J.A.I. : Entre quotas et descrimination positive, que choisiriez-vous ?
G.K. : Je suis favorable à tout ce qui équilibre les rapports. Après tout, aux États-Unis, il y a des progrès avec l’Affirmative Action. En France, il y a des quotas dans l’administration pour les handicapés. Pourquoi pas un système qui servirait de contrepoids à la ségrégation à l’emploi pour délit de faciès. Quand je passais à radio RMC, une auditrice blanche a témoigné que, pendant vingt-cinq ans, dans une entreprise de recrutement de cadres, elle avait reçu la consigne de ne recruter ni un Arabe ni un Noir.
J.A.I. : Vous dites, « je suis noir et je me soigne ». Le livre
vous a-t-il guéri ?
G.K. : Je vais mieux qu’il y a quelques années. J’espère surtout que mes frères d’épiderme (les Noirs) et de destin (les Français de toutes races) y trouveront leur compte.
J.A.I. : Quel est votre travail aujourd’hui ?
G.K. : Licencié en 2001, pour des raisons politiques, je me suis mis à mon compte comme consultant en problématiques migratoires. J’offre des prestations, des formations et des études, pour des collectivités locales et des offices HLM… Ce qui me donne l’occasion d’expliquer mes vues sur l’immigration. Ce livre est la matrice de ce travail.
J.A.I. : Que pensez-vous de la situation actuelle de l’Afrique ?
G.K. : Inquiétante. L’Afrique est le seul continent à vivre sous perfusion. Pourtant elle a les ressources qui pourraient la sauver et lui éviter de tendre la main. La République démocratique du Congo et le Congo regorgent de richesses, mais on sait tous dans quel état se trouvent leurs peuples.
J.A.I. : Retournez-vous au Cameroun ?
G.K. : J’y étais encore au mois de novembre.
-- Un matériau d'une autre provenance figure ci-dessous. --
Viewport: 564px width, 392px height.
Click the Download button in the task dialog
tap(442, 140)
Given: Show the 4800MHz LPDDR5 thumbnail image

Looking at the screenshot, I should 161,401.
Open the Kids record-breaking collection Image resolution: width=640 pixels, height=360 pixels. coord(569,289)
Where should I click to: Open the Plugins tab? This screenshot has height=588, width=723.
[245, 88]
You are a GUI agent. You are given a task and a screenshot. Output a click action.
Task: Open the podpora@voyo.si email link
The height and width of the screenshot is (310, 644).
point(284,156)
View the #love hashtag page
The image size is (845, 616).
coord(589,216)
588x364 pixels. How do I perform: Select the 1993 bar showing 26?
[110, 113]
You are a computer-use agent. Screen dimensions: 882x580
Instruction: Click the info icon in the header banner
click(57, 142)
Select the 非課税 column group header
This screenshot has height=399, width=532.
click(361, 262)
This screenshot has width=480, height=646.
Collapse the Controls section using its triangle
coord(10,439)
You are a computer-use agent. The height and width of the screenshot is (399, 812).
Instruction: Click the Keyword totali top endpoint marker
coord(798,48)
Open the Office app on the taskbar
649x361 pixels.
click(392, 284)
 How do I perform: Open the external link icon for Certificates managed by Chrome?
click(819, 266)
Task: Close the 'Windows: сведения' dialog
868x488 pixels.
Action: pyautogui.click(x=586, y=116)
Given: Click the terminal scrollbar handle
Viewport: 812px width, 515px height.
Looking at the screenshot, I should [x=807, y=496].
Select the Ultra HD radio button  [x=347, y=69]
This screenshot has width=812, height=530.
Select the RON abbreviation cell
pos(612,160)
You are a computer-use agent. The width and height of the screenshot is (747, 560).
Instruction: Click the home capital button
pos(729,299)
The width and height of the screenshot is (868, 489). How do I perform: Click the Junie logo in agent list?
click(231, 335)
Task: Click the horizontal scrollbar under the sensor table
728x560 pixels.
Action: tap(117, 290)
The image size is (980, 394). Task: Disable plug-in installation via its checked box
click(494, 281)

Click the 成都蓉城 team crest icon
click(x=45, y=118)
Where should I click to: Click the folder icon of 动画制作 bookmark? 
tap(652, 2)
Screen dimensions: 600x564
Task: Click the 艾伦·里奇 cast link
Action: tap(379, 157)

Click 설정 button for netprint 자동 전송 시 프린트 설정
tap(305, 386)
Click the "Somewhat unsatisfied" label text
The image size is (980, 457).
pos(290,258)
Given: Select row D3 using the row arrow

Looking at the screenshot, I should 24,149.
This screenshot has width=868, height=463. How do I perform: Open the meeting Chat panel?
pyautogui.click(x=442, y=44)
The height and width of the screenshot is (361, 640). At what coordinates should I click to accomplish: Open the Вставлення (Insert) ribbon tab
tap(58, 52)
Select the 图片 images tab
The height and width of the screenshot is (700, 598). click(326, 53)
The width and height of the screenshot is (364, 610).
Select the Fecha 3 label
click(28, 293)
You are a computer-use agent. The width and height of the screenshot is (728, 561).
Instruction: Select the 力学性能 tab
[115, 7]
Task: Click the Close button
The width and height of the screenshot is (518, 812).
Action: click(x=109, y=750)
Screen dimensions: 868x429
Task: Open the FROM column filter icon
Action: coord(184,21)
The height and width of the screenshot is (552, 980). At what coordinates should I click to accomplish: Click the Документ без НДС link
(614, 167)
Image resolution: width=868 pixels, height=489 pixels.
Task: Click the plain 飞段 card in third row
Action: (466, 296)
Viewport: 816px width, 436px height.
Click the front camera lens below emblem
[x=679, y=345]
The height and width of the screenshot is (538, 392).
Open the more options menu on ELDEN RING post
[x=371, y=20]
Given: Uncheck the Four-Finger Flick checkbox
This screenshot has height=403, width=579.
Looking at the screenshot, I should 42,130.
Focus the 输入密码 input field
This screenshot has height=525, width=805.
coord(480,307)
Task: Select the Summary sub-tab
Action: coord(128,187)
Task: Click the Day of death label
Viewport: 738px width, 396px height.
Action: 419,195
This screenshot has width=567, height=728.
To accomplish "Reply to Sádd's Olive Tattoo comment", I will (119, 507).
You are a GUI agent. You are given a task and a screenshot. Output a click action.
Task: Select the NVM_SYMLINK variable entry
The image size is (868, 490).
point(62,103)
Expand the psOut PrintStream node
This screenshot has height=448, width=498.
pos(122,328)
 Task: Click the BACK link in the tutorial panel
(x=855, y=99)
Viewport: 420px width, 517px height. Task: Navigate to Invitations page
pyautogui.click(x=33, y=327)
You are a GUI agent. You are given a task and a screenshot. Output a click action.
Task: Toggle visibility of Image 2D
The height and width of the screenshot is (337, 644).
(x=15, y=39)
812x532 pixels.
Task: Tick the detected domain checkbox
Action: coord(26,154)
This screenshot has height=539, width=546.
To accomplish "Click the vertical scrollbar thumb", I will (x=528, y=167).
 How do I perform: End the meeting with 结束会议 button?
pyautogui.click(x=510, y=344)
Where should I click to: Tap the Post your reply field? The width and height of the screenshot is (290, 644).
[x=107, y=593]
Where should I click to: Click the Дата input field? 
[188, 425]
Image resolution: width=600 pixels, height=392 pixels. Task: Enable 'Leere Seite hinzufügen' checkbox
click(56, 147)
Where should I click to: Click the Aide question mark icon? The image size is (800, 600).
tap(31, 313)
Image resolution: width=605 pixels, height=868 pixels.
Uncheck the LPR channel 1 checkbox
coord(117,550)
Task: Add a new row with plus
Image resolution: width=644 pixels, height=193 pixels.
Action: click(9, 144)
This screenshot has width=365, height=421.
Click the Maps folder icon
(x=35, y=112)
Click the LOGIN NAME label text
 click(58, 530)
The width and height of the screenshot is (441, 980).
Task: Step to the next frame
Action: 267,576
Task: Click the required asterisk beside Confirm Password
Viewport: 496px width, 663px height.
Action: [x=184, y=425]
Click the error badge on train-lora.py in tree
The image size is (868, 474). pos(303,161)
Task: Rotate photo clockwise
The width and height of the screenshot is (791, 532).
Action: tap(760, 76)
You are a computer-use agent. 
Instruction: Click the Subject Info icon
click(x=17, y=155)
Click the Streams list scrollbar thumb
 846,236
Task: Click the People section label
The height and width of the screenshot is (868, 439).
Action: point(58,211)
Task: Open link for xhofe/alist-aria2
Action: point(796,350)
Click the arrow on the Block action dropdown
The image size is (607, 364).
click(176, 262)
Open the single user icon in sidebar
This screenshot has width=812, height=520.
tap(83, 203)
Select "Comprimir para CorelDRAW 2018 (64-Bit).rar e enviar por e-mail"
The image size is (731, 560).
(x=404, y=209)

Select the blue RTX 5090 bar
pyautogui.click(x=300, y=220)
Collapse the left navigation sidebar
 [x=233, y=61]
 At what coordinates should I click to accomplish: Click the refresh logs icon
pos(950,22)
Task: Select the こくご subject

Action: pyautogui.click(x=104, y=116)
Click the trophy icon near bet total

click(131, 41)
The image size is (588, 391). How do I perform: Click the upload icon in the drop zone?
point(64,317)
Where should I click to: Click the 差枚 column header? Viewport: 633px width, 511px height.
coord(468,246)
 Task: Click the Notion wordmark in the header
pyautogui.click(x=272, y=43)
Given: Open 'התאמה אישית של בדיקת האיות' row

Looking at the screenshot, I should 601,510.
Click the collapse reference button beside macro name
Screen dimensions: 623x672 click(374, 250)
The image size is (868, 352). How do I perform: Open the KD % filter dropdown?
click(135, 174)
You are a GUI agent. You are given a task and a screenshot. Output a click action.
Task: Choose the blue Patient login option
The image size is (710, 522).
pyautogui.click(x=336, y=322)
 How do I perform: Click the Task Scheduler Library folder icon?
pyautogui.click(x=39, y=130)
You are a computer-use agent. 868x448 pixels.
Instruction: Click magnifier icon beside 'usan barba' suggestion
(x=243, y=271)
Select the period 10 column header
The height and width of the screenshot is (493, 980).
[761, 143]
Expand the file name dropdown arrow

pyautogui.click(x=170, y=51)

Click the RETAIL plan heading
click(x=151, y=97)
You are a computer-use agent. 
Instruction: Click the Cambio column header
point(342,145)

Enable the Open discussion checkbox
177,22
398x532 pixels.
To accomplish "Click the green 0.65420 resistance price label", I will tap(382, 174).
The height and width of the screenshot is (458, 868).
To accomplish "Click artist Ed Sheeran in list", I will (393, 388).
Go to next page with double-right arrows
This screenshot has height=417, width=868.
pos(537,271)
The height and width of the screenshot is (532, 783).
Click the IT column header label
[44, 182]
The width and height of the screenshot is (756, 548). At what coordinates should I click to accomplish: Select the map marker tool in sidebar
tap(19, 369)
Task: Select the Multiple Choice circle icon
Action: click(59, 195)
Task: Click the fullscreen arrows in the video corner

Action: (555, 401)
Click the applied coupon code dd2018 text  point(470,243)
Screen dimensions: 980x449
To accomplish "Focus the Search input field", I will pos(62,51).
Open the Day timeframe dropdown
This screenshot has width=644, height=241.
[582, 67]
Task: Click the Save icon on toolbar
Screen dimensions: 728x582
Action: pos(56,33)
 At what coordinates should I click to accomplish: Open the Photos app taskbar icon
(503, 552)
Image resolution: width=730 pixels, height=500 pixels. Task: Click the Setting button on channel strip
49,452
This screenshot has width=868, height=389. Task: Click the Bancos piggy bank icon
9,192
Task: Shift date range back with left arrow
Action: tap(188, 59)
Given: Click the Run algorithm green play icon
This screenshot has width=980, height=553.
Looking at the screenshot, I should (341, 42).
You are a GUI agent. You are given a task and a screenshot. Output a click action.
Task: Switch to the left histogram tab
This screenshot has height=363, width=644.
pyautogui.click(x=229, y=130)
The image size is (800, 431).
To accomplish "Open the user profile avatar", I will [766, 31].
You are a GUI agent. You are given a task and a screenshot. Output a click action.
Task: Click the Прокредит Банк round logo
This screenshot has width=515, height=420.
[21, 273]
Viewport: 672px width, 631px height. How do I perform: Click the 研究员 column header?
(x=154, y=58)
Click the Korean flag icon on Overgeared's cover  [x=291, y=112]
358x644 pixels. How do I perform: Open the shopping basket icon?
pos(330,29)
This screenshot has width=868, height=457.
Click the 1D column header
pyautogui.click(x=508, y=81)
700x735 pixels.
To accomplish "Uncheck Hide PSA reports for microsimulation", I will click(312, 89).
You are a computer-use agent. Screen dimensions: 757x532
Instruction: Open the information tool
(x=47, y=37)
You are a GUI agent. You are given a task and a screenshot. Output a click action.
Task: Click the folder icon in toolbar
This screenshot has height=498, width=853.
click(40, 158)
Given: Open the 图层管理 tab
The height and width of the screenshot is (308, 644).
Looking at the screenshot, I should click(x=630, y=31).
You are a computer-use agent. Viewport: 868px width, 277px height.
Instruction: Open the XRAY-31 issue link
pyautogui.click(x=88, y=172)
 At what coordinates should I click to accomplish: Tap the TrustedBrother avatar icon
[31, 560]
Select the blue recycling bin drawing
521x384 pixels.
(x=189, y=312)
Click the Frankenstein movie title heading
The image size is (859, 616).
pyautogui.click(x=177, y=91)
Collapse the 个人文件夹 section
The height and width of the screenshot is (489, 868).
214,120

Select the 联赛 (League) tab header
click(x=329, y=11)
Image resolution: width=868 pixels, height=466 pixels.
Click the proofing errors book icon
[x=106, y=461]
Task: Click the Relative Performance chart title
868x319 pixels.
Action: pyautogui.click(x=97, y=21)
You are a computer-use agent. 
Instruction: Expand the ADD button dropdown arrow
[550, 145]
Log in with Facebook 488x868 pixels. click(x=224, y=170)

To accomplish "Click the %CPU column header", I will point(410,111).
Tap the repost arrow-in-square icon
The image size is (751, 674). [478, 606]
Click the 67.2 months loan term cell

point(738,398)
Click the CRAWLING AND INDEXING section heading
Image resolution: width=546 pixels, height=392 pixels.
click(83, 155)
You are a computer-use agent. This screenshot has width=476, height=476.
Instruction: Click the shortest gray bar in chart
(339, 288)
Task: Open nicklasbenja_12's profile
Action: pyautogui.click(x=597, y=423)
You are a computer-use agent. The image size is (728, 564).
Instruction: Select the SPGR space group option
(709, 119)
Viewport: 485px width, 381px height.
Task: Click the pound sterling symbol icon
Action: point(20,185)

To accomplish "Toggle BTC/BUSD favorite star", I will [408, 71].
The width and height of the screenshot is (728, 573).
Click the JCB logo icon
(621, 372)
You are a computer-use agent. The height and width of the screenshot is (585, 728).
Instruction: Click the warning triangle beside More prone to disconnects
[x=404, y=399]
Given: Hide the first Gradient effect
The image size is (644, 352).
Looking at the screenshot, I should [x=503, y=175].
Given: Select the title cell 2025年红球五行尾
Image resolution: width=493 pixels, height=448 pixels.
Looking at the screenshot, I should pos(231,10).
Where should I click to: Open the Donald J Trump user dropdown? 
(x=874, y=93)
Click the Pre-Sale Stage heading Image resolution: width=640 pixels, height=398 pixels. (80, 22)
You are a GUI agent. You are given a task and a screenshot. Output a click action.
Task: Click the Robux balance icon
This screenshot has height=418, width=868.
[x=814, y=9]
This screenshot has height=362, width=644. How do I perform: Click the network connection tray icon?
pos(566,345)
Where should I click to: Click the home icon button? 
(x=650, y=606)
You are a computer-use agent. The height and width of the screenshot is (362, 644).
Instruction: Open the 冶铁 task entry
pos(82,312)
J’ai plaisir à y retrouver ma mère, les amis, les senteurs du pays. Ce que je ressens pour cette terre, mon fils ou ma fille ne peuvent le ressentir. Eux n’ont pas couru les rues, ils ne sont pas allés pêcher dans le lac à Dizangué ou cueillir tel ou tel fruit sauvage.
J.A.I. : Vous aimez donc le manioc ?
G.K. : À votre avis ?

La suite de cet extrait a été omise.